• _Required work_:
Down to the last line, reproduce the data below exactly.

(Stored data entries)
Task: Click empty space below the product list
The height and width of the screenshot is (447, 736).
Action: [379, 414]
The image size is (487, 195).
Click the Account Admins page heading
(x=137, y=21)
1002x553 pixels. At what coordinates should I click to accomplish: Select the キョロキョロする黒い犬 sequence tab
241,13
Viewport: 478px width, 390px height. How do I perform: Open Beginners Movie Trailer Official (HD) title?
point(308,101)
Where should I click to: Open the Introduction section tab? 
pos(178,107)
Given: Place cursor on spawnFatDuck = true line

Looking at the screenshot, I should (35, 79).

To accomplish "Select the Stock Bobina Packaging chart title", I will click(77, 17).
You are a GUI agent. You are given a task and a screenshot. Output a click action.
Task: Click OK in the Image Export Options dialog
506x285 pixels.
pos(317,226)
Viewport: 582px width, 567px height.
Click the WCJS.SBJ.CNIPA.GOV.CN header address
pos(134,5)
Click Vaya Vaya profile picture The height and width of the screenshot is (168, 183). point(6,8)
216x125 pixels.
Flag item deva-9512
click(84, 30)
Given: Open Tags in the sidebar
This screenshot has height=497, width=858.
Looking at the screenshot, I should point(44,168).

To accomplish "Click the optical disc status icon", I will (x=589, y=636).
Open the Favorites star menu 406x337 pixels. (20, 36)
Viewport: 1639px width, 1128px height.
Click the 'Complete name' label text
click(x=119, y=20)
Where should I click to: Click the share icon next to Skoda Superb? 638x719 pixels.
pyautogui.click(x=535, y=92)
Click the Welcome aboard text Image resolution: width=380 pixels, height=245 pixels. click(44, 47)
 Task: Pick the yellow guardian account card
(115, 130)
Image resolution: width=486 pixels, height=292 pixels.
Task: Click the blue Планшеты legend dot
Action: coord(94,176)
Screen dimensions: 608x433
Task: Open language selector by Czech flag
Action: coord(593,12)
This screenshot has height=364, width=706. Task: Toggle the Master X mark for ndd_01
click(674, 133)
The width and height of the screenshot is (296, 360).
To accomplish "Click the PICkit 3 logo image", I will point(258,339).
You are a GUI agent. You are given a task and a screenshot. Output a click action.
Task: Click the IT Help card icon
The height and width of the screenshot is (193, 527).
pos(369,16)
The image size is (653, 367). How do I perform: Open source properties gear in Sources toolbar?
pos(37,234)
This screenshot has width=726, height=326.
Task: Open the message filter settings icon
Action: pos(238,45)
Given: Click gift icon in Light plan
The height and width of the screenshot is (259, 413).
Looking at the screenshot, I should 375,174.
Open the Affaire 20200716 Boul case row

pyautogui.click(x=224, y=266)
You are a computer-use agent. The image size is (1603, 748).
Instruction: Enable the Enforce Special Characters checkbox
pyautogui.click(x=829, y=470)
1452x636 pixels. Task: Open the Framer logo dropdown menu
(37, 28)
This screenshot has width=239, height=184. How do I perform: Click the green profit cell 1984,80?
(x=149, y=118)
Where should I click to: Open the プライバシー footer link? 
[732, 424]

• _Answer to this problem_:
Task: Click empty space below the product list
The height and width of the screenshot is (447, 736).
Action: [379, 414]
The image size is (487, 195).
Click the Account Admins page heading
(x=137, y=21)
1002x553 pixels. At what coordinates should I click to accomplish: Select the キョロキョロする黒い犬 sequence tab
241,13
Viewport: 478px width, 390px height. How do I perform: Open Beginners Movie Trailer Official (HD) title?
point(308,101)
Where should I click to: Open the Introduction section tab? 
pos(178,107)
Given: Place cursor on spawnFatDuck = true line

Looking at the screenshot, I should (35, 79).

To accomplish "Select the Stock Bobina Packaging chart title", I will click(77, 17).
You are a GUI agent. You are given a task and a screenshot. Output a click action.
Task: Click OK in the Image Export Options dialog
506x285 pixels.
pos(317,226)
Viewport: 582px width, 567px height.
Click the WCJS.SBJ.CNIPA.GOV.CN header address
pos(134,5)
Click Vaya Vaya profile picture The height and width of the screenshot is (168, 183). point(6,8)
216x125 pixels.
Flag item deva-9512
click(84, 30)
Given: Open Tags in the sidebar
This screenshot has height=497, width=858.
Looking at the screenshot, I should point(44,168).

To accomplish "Click the optical disc status icon", I will (x=589, y=636).
Open the Favorites star menu 406x337 pixels. (20, 36)
Viewport: 1639px width, 1128px height.
Click the 'Complete name' label text
click(x=119, y=20)
Where should I click to: Click the share icon next to Skoda Superb? 638x719 pixels.
pyautogui.click(x=535, y=92)
Click the Welcome aboard text Image resolution: width=380 pixels, height=245 pixels. click(44, 47)
 Task: Pick the yellow guardian account card
(115, 130)
Image resolution: width=486 pixels, height=292 pixels.
Task: Click the blue Планшеты legend dot
Action: coord(94,176)
Screen dimensions: 608x433
Task: Open language selector by Czech flag
Action: coord(593,12)
This screenshot has height=364, width=706. Task: Toggle the Master X mark for ndd_01
click(674, 133)
The width and height of the screenshot is (296, 360).
To accomplish "Click the PICkit 3 logo image", I will point(258,339).
You are a GUI agent. You are given a task and a screenshot. Output a click action.
Task: Click the IT Help card icon
The height and width of the screenshot is (193, 527).
pos(369,16)
The image size is (653, 367). How do I perform: Open source properties gear in Sources toolbar?
pos(37,234)
This screenshot has width=726, height=326.
Task: Open the message filter settings icon
Action: pos(238,45)
Given: Click gift icon in Light plan
The height and width of the screenshot is (259, 413).
Looking at the screenshot, I should 375,174.
Open the Affaire 20200716 Boul case row

pyautogui.click(x=224, y=266)
You are a computer-use agent. The image size is (1603, 748).
Instruction: Enable the Enforce Special Characters checkbox
pyautogui.click(x=829, y=470)
1452x636 pixels. Task: Open the Framer logo dropdown menu
(37, 28)
This screenshot has width=239, height=184. How do I perform: Click the green profit cell 1984,80?
(x=149, y=118)
Where should I click to: Open the プライバシー footer link? 
[732, 424]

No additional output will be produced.